In one of the selfies Roof took in his travels and later found among his belongings, his is seen holding his hand as if it were a gun pointed at a black memorial.

Hamski said Roof traveled alone to each of the sites he visited and took all of his own photos and videos because he wanted to keep his beliefs unknown to others.

Photos showed Roof visiting Columbia’s Elmwood Cemetery which was the final resting place for Confederate soldiers and he took several pictures of himself at the plantations he visited and one at Sullivan’s Island featuring the white supremacist logo “1488” drawn in the sand.

Several images showed Roof doing the “Heil Hitler” pose in front of historical sites.

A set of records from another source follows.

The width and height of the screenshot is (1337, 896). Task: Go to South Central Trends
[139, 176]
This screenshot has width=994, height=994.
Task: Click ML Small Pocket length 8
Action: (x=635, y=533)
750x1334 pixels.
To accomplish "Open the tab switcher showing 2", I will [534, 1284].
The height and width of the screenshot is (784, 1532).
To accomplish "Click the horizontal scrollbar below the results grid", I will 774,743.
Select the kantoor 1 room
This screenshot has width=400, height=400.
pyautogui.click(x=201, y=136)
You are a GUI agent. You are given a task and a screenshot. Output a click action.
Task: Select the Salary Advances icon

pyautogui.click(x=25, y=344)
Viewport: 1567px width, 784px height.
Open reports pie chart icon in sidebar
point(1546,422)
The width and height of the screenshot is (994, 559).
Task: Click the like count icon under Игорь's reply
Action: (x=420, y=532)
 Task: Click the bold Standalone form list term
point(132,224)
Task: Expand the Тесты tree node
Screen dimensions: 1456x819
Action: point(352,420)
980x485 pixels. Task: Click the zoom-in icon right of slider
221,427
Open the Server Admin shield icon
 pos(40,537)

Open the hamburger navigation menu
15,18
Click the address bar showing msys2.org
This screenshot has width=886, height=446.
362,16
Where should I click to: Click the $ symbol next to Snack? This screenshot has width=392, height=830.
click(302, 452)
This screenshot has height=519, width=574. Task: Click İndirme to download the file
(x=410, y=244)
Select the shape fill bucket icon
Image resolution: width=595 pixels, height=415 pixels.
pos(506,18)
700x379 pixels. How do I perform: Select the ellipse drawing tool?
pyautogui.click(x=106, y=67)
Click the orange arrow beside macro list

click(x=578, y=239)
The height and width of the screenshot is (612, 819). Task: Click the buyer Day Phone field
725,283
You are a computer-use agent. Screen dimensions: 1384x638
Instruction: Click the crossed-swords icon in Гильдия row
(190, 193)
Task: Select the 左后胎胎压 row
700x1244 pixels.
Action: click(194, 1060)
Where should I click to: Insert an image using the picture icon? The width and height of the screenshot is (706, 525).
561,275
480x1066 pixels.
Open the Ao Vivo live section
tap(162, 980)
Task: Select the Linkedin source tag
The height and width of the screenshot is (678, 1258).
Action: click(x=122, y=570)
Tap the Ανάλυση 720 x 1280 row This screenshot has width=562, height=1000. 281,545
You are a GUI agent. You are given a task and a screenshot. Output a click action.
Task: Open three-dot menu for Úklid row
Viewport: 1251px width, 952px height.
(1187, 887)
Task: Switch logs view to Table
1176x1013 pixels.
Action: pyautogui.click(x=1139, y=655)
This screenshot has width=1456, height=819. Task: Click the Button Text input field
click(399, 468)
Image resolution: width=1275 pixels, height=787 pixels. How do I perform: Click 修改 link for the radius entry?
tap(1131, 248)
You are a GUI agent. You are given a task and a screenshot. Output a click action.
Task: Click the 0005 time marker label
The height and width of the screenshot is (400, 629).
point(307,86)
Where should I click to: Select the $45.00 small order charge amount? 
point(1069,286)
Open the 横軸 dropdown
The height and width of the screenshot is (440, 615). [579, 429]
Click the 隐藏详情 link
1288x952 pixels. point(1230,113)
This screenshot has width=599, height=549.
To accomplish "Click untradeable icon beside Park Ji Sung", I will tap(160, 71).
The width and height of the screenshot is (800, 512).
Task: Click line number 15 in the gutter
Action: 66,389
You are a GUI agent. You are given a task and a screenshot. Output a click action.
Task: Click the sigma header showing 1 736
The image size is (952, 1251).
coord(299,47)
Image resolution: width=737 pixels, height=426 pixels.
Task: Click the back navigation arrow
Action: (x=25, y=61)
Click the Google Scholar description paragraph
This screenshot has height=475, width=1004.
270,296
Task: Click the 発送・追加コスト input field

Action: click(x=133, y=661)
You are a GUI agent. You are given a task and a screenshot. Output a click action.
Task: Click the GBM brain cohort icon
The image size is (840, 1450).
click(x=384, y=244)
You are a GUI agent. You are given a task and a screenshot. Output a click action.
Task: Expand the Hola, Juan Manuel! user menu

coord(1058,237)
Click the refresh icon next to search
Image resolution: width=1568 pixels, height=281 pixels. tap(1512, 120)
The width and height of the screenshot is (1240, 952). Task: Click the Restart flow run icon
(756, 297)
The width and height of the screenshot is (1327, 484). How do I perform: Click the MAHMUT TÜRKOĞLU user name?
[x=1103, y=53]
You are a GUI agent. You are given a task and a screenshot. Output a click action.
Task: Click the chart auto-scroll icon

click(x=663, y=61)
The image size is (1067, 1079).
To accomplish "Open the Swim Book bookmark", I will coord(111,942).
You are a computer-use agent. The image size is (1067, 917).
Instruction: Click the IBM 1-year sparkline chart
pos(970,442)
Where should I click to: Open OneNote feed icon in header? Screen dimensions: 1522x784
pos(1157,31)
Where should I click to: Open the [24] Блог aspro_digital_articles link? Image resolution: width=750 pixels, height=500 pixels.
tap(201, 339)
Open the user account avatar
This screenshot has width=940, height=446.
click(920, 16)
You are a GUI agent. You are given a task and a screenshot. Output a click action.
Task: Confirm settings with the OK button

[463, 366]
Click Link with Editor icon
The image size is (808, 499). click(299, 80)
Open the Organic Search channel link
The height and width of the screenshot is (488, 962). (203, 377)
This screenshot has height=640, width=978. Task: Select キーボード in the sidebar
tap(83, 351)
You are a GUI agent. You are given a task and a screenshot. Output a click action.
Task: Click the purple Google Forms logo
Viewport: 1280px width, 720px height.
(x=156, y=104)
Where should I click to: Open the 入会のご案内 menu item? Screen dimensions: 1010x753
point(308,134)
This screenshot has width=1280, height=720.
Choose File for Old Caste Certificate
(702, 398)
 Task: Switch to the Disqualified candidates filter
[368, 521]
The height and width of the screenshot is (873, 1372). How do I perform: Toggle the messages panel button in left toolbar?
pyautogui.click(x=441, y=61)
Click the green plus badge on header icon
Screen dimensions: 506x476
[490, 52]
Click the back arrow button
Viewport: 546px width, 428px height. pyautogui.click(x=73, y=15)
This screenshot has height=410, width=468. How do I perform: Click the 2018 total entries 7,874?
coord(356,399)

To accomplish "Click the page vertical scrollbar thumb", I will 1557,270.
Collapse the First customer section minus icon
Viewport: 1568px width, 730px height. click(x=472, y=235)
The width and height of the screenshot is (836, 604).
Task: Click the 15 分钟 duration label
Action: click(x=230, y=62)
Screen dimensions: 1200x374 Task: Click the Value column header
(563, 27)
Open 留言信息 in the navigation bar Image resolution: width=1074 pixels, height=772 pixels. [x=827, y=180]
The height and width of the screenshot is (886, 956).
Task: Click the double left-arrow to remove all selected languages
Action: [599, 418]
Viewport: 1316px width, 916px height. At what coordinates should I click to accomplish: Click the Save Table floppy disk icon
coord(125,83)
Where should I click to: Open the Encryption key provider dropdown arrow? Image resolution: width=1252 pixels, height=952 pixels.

Jurors saw a video of Roof in his mother’s backyard throwing a phone book in the air and shooting it, and then continuing to shoot it after it landed.

Hamski said following the shooting at the Emanuel AME Church on Calhoun Street in Charleston,  Roof drove to Charlotte, North Carolina, and then headed north to the town of Shelby, where he was arrested the next day by local officers responding to a tip.

The prosecution is expected to wrap up its case on Wednesday, the day it will also present testimony from the Charleston medical examiner and Polly Sheppard, a survivor of the shooting who says Roof told her she was being spared because he wanted someone left alive to tell his story.